EXERCISE PROMPT
Go through the data from its first line and retype each line, stopping once the line containing "Task: Open the hamburger navigation menu" has been retyped.

MATERIAL SHOWN
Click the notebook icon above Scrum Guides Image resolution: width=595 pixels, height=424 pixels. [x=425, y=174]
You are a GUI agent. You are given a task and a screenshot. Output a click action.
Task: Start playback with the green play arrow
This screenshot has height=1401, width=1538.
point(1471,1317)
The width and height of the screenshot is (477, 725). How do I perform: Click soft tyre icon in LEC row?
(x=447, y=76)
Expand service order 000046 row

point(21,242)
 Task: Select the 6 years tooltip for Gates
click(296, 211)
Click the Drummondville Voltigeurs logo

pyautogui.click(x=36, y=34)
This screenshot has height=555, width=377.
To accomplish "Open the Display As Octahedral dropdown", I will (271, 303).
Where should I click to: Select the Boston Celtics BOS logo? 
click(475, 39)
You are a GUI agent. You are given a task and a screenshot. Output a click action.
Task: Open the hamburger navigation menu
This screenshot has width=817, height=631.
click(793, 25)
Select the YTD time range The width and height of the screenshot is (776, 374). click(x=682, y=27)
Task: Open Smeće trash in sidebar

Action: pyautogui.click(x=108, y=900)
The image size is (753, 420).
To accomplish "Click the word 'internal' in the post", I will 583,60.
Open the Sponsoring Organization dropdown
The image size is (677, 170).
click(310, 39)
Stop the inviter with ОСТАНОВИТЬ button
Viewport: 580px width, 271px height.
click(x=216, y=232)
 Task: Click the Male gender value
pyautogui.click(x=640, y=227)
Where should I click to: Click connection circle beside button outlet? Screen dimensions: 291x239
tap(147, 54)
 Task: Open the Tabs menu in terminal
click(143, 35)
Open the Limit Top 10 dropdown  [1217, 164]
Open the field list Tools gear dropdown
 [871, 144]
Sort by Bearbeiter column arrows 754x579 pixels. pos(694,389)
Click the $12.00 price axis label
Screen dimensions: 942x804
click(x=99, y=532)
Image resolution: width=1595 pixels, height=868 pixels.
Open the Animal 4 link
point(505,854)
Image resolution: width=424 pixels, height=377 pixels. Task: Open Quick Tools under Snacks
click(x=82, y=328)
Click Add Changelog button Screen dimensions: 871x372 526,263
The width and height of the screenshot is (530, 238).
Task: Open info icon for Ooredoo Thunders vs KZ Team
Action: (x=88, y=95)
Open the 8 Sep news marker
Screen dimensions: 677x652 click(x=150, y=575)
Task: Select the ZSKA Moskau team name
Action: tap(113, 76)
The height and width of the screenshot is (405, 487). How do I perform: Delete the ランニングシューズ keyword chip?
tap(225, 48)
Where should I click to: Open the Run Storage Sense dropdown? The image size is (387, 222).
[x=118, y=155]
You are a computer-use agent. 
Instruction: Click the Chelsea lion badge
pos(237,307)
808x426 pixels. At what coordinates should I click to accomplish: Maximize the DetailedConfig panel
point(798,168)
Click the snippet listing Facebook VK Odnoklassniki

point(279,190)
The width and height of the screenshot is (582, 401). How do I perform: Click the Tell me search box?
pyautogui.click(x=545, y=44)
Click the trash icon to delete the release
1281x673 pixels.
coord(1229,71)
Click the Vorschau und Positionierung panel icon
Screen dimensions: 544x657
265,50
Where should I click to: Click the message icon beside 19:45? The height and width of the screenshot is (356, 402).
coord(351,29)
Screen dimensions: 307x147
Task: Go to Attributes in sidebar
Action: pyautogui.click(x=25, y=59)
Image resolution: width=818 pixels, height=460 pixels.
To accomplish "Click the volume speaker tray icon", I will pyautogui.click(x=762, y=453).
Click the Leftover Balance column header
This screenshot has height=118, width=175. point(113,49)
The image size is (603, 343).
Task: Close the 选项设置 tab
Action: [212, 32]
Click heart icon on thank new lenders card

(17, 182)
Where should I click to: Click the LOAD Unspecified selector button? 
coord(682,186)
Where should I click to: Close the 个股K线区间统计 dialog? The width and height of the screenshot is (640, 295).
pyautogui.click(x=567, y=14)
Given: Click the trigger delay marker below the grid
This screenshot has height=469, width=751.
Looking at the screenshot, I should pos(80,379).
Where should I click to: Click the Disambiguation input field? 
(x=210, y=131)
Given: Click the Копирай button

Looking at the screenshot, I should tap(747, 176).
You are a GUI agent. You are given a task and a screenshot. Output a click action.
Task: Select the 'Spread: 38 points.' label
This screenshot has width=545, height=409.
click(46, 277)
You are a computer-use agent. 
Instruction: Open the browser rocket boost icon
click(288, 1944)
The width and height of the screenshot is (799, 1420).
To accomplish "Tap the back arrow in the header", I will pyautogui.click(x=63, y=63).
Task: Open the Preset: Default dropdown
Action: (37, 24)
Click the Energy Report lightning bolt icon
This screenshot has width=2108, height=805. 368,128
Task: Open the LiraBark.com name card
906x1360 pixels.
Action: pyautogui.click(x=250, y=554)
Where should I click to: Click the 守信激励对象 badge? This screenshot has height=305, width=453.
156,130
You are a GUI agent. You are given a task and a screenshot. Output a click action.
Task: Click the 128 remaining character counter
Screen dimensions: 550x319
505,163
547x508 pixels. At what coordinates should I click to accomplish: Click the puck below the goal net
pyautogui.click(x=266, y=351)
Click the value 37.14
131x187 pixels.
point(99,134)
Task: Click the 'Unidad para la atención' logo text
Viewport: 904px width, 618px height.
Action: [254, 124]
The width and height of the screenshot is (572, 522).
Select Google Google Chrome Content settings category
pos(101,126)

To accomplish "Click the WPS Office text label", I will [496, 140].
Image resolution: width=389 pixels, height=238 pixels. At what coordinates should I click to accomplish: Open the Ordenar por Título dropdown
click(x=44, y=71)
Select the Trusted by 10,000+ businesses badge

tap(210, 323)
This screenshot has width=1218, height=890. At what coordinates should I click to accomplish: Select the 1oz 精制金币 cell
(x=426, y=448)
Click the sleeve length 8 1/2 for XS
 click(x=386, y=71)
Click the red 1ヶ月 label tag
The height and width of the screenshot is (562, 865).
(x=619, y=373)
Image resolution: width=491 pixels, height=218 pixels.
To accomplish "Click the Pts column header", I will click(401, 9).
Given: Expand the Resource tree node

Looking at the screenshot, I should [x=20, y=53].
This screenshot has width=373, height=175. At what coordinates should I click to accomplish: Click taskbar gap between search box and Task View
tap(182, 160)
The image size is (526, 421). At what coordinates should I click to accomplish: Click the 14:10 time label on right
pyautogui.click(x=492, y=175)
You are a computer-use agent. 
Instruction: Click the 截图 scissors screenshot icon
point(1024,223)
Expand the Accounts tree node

RESPONSE TO THE EXERCISE
Click the notebook icon above Scrum Guides Image resolution: width=595 pixels, height=424 pixels. [x=425, y=174]
You are a GUI agent. You are given a task and a screenshot. Output a click action.
Task: Start playback with the green play arrow
This screenshot has height=1401, width=1538.
point(1471,1317)
The width and height of the screenshot is (477, 725). How do I perform: Click soft tyre icon in LEC row?
(x=447, y=76)
Expand service order 000046 row

point(21,242)
 Task: Select the 6 years tooltip for Gates
click(296, 211)
Click the Drummondville Voltigeurs logo

pyautogui.click(x=36, y=34)
This screenshot has height=555, width=377.
To accomplish "Open the Display As Octahedral dropdown", I will (271, 303).
Where should I click to: Select the Boston Celtics BOS logo? 
click(475, 39)
You are a GUI agent. You are given a task and a screenshot. Output a click action.
Task: Open the hamburger navigation menu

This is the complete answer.